Akhirnya! BPOM Tolak Vaksin Nusantara Terawan, Dilarang Uji Klinis merupakan berita Hangat N3 di 2020.
Online - Hal itu dikatakan Kepala Badan Pengawas Obat & Makanan (BPOM) Penny K Lukito. BPOM juga tidak akan memberi izin untuk kelanjutan uji klinis fase kedua vaksin Nusantara.
Sebab uji klinis vaksin perdana pun banyak kejanggalan yg terjadi.
Semua pengujian vaksin, termasuk vaksin Nusantara, harus sesuai dengan aturan yg berlaku, baik secara internasional maupun nasional. Begitu juga, vaksin nusantara dalam pengujian praklinis pun harus sesuai.
"Praklinis ini penting untuk proteksi dari subjek manusia. Untuk menghindari sesuatu yg tidak diharapkan ketika uji coba," ujar Penny dalam konferensi pers di kantor Bio Farma, Jumat (16/4/2021).
Praklinis dalam uji vaksin harus memperlihatkan dari sisi keamanan. Kemudian, dari skala laboratorium pun harus dipastikan vaksin ini diuji coba dengan baik.
Menurutnya, ketika harap supaya vaksin ini segera selesai, tetapi tidak menunjukkan sisi keamanan dalam uji coba, hal tersebut salah. Karena, sebuah penelitian memang membutuhkan waktu lama & berjenjang.

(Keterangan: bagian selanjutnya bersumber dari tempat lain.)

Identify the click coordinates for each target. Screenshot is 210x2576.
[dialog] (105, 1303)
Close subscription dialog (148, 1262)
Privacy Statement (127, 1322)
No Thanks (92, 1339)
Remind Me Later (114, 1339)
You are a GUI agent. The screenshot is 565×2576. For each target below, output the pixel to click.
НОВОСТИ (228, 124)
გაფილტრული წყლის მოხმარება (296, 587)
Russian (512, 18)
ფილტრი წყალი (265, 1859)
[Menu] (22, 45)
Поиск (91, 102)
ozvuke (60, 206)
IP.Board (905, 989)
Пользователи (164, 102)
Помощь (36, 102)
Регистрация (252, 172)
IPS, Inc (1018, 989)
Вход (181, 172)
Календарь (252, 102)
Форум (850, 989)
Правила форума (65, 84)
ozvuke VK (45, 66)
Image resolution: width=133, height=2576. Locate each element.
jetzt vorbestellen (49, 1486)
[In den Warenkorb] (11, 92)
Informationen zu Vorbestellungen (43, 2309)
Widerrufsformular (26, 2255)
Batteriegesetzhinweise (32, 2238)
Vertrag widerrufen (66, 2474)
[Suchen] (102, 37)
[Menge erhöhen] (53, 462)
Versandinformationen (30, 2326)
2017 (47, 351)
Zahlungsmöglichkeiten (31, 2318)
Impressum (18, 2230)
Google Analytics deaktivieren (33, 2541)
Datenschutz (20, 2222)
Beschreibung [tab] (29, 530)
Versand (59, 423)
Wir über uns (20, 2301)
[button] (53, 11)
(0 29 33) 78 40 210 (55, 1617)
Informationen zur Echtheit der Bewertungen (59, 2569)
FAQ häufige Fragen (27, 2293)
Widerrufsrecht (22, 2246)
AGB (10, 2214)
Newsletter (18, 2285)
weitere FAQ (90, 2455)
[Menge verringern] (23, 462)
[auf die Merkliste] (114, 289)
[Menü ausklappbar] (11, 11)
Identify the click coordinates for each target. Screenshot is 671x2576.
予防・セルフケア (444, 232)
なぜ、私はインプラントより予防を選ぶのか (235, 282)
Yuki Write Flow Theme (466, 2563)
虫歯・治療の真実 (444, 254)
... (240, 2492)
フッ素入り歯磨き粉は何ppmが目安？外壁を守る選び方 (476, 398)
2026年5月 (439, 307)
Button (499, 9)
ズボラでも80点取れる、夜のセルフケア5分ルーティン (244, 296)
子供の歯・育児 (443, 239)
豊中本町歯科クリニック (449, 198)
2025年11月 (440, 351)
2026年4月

"Ada koreksi dalam uji klinis, makanya ada praklinis. Kalau tidak diikuti secara prosesnya, ini tidak akan mendapatkan vaksin yg bermutu & berkualitas," katanya.
Dengan demikian, mengatakan dia, untuk uji klinis vaksin Nusantara saat ini tidak dapat dilanjutkan ke tahap kedua.
Karena, harus ada perbaikan dalam sejumlah aspek ini ketika penelitian harap melanjutkan fase tersebut.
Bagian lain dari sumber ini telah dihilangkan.